▶ _Exercise aim_
Set the listing down again in full, word for word, with the pictures left out.

╭─ Extracted material

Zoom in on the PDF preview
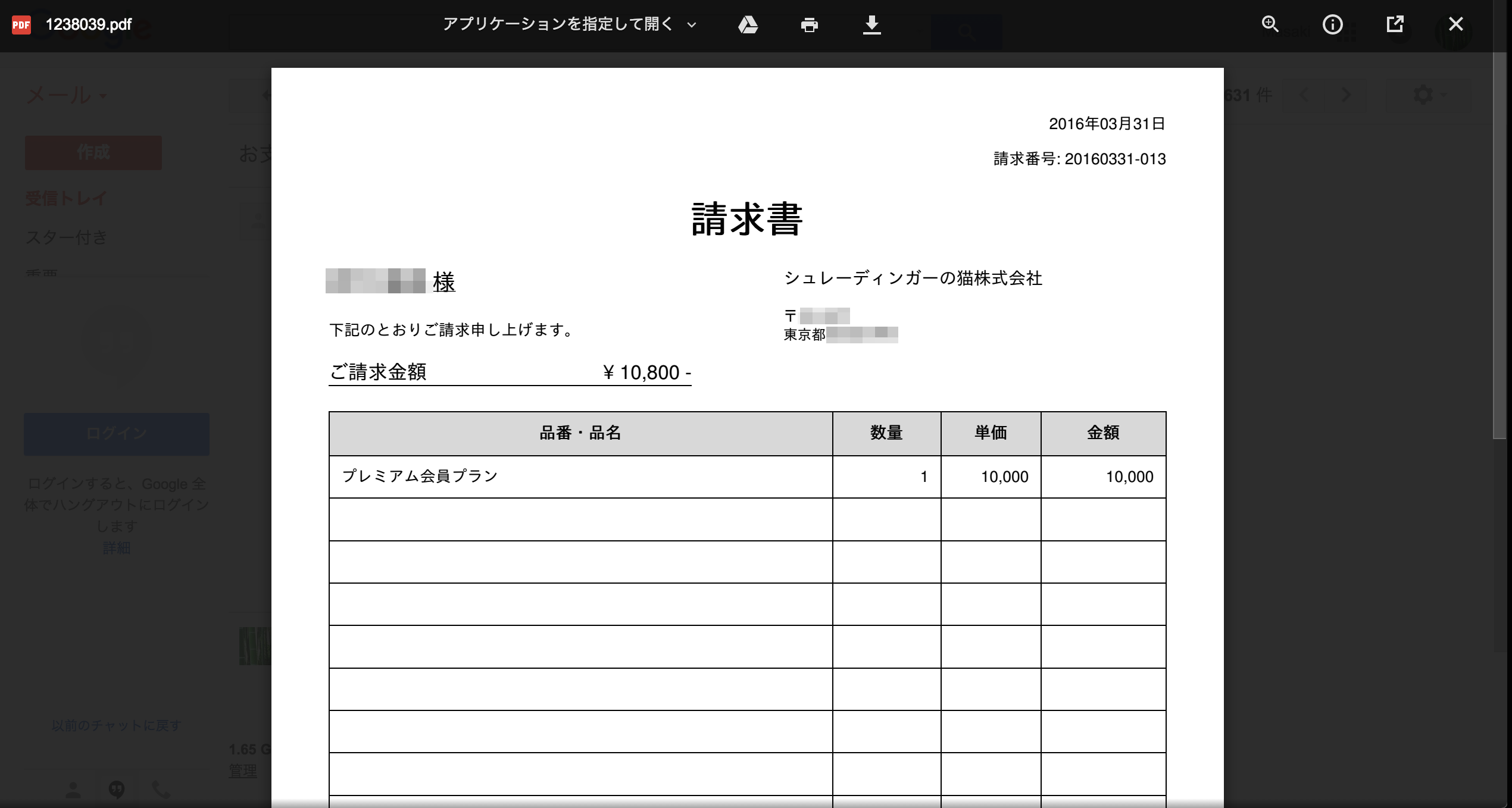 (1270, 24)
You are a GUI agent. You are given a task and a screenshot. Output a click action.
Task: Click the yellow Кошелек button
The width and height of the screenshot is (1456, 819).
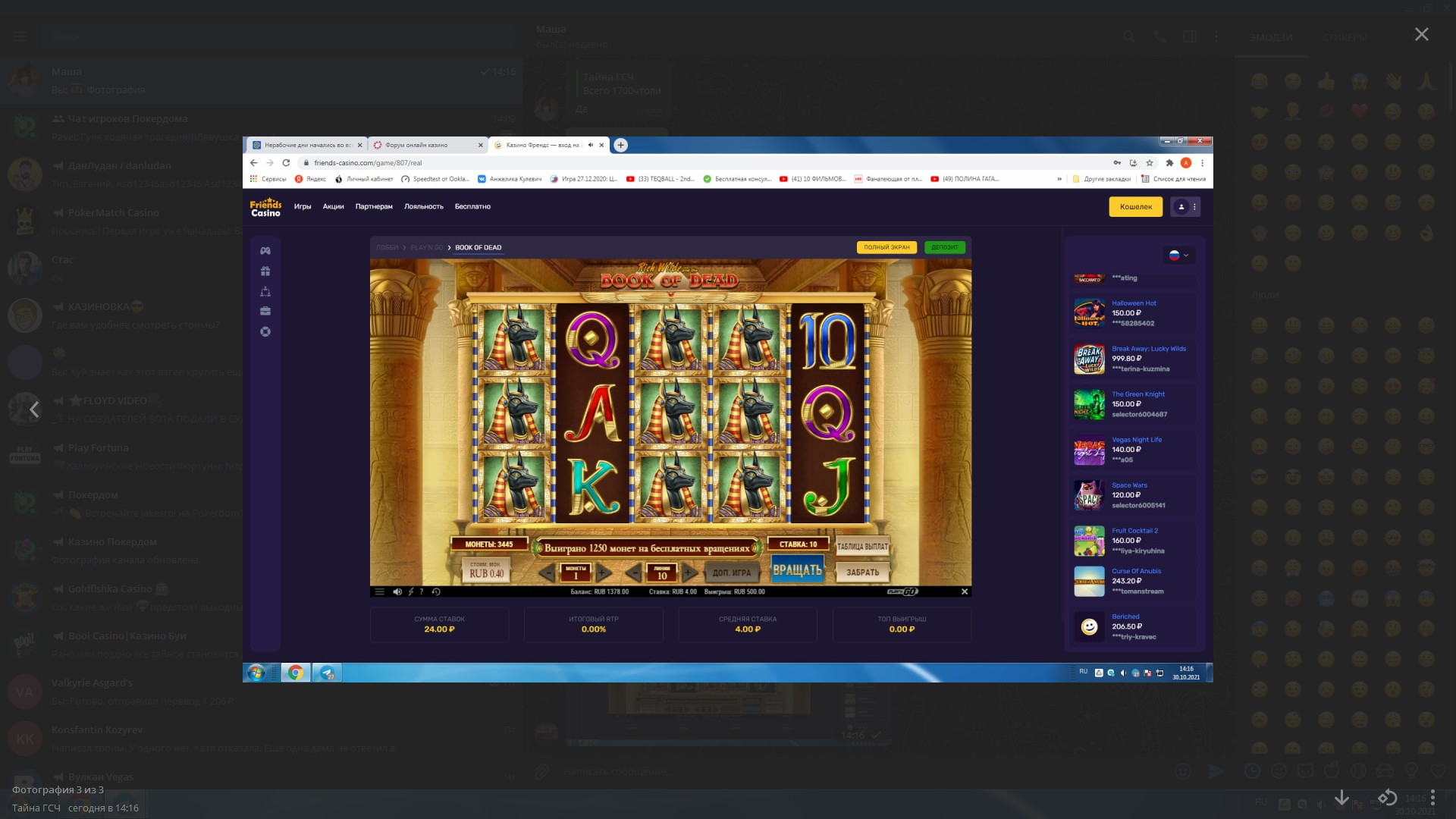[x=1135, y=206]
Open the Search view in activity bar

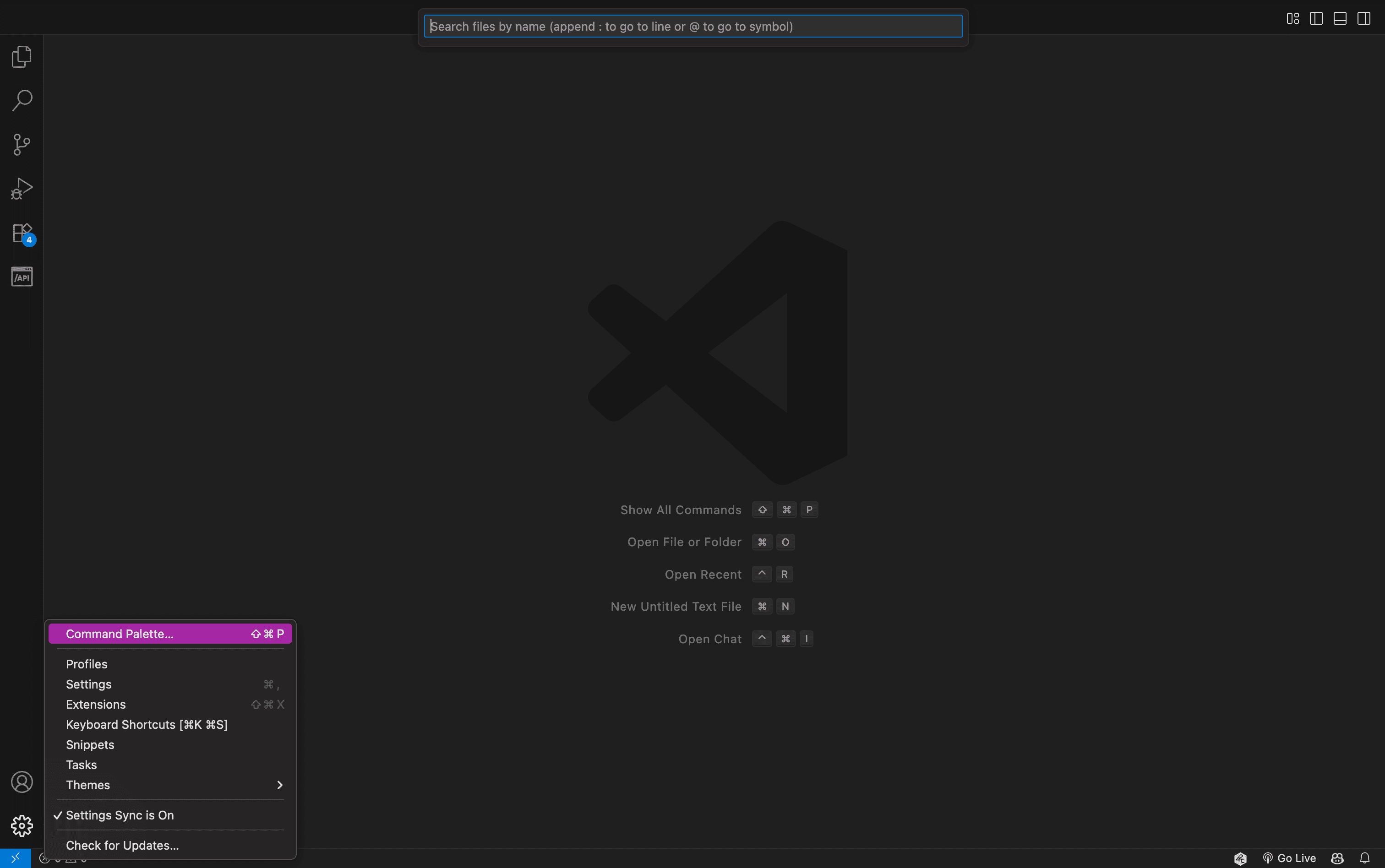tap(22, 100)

╰─

▶ _Answer space_
Zoom in on the PDF preview
 (1270, 24)
You are a GUI agent. You are given a task and a screenshot. Output a click action.
Task: Click the yellow Кошелек button
The width and height of the screenshot is (1456, 819).
[x=1135, y=206]
Open the Search view in activity bar

tap(22, 100)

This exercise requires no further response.